TORONTO -- A clinical trial on personalized cancer vaccines to prevent recurrence has shown potential benefits and appears to have no safety concerns, according to researchers.
Phase one clinical trials for the personalized inoculations completed at Mount Sinai Hospital in New York, showed that they may hold potential benefits for people with cancers that have a high chance of recurring.
To personalize the vaccines, the doctors sequenced the DNA from the patients’ tumor, germline and the RNA of the tumors. The sequences were fed into Mount Sinai’s computation system called OpenVax, which helps researchers incorporate specific immune responses into the vaccines.
Patients were given 10 personalized vaccines over the course of six months after having undergone standard cancer treatment such as surgery for tumor removal or bone marrow transplant. Patients were also given an immunostimulant with the vaccines.
"Most experimental personalized cancer vaccines are administered in the metastatic setting, but prior research indicates that immunotherapies tend to be more effective in patients who have less cancer spread," study author Dr. Nina Bhardwaj, director of the Immunotherapy Program and the Ward-Coleman chair in Cancer Research at The Tisch Cancer Institute at Mount Sinai said in a press release.
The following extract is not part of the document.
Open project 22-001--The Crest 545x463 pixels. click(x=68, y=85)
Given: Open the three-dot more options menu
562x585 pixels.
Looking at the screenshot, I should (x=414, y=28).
"We have therefore developed a neoantigen vaccine that is administered after standard-of-care adjuvant therapy, such as surgery in solid tumors and bone marrow transplant in multiple myeloma, when patients have minimal--typically microscopic--residual disease. Our results demonstrate that the OpenVax pipeline is a viable approach to generate a safe, personalized cancer vaccine, which could potentially be used to treat a range of tumor types."
Thirteen patients with a high chance of tumor recurrence participated in the phase one trial. After 880 days, four had no detectable cancer, four were receiving other cancer treatments, four had died and one person dropped out of the trial.